In a one-day snapshot of intensive care units around the world, more than half of the patients had acquired an infection during their stay, a major study revealed.
And the mortality rate among infected patients was more than double that of patients without an infection, according to Jean-Louis Vincent, MD, PhD, of Erasme University Hospital in Brussels, and colleagues.
The findings come from the Extended Prevalence of Infection in Intensive Care (EPIC II) study, which collected data over a 24-hour period from 1,265 intensive care units in 75 countries on May 8, 2007, the researchers reported in the Dec. 2 issue of the Journal of the American Medical Association.
The study is a follow-up to an earlier one-day snapshot of ICU infections in Western Europe, the European Prevalence of Infection in Intensive Care study, conducted on April 29, 1992.
The prevalence of infection is important because of the increased risk of death, according to co-author John Marshall, MD, of St. Michael’s Hospital in Toronto.
“There is an additional perhaps 10% to 15% mortality risk associated with acquiring an infection in the ICU,” Marshall said. For that reason, he said, prevention strategies “assume a substantial degree of importance when you look at this as a global health problem.”
The study also offers “several noteworthy insights into the current practice patterns of antibiotic use and infection risks in ICU patients,” according to Steven Opal, MD, of Warren Alpert Medical School of Brown University in Providence, R.I., and Thierry Calandra, MD, PhD, of Centre Hospitalier Universitaire Vaudois in Lausanne, Switzerland.
In an accompanying editorial, they said the study showed — among other things — a “striking” burden of infection among critically ill patients that increased to 51% from the 44.8% seen in the earlier study.
The editorialists also noted that the study found that gram-negative bacterial infections now outnumber gram-positive infections in ICU patients — a “concerning” development because resistance among those organisms is growing and therapeutic options are declining.
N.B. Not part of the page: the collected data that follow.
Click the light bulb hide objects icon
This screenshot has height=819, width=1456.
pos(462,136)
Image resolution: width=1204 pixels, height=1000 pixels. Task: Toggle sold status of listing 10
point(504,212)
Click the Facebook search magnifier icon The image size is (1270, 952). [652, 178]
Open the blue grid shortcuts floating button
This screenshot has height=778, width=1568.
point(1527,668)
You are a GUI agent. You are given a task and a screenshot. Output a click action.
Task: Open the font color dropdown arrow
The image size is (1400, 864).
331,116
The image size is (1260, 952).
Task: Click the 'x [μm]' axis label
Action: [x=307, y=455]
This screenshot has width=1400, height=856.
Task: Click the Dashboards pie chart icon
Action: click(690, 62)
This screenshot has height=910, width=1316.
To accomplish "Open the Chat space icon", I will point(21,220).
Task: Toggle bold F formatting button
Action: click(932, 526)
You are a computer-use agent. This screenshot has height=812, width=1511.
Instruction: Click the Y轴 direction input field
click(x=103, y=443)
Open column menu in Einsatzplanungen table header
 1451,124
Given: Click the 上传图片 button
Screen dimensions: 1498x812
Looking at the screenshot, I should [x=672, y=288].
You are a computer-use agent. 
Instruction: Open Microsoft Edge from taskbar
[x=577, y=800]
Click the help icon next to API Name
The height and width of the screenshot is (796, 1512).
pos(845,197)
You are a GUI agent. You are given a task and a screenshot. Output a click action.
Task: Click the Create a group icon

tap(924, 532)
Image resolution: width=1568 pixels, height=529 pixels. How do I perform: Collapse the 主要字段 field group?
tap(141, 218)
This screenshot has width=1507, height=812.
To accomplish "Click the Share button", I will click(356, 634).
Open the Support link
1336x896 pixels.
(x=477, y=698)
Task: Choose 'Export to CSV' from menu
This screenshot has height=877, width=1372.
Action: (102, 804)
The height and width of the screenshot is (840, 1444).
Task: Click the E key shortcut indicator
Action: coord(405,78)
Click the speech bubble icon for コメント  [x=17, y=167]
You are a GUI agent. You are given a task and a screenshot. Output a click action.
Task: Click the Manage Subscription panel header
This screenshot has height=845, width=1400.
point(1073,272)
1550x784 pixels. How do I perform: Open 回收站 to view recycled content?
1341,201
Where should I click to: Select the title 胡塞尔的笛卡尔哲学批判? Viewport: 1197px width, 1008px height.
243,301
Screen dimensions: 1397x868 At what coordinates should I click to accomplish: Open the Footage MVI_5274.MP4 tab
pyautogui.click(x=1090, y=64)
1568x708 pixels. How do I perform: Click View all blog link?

The researchers collected demographic, physiological, bacteriological, therapeutic, and outcome data on 14,414 patients, but for this analysis they focused on the 13,796 who were 18 or older.
On the day of the study, the researchers found: 7,087 of the 13,796 adult patients — or 51% — were considered infected. Nearly three-quarters — 9,084 or 71% — were receiving antibiotics either as prophylaxis or treatment. Of the infected patients, 4,503 (64%) had a respiratory infection. Microbiological culture results were positive in 4,947, or 70%, of the infected patients and 62% of the isolates were gram-negative organisms, 47% were gram-positive, and 19% were fungi. The infection rate was 32% for patients who had been in the ICU for one day or less and rose to more than 70% for patients who had been in intensive care for more than seven days, a difference that was significant at P<0.001. The mortality rate of infected patients in the ICU was 25%, compared with 11% for noninfected patients, a difference that was significant at P<0.001. The inhospital mortality rate was also significantly higher, at P<0.001 — 33% versus 15%.
One of the study’s strengths is its international nature, Vincent and colleagues said. But they cautioned against simplistic interpretations across geographic boundaries “because clearly there are large differences in healthcare systems, ICU facilities, and regional policies for infectious disease management.”
Limitations included the voluntary design of the study, which might have introduced a bias, and the lack of data monitoring, which might mean that some definitions were incorrectly interpreted.
Nonetheless, they concluded, the study “demonstrates that infections remain a common problem in ICU patients.”
The researchers did not report any external support for the study or any financial conflicts.
Opal and Calandra reported no conflicts.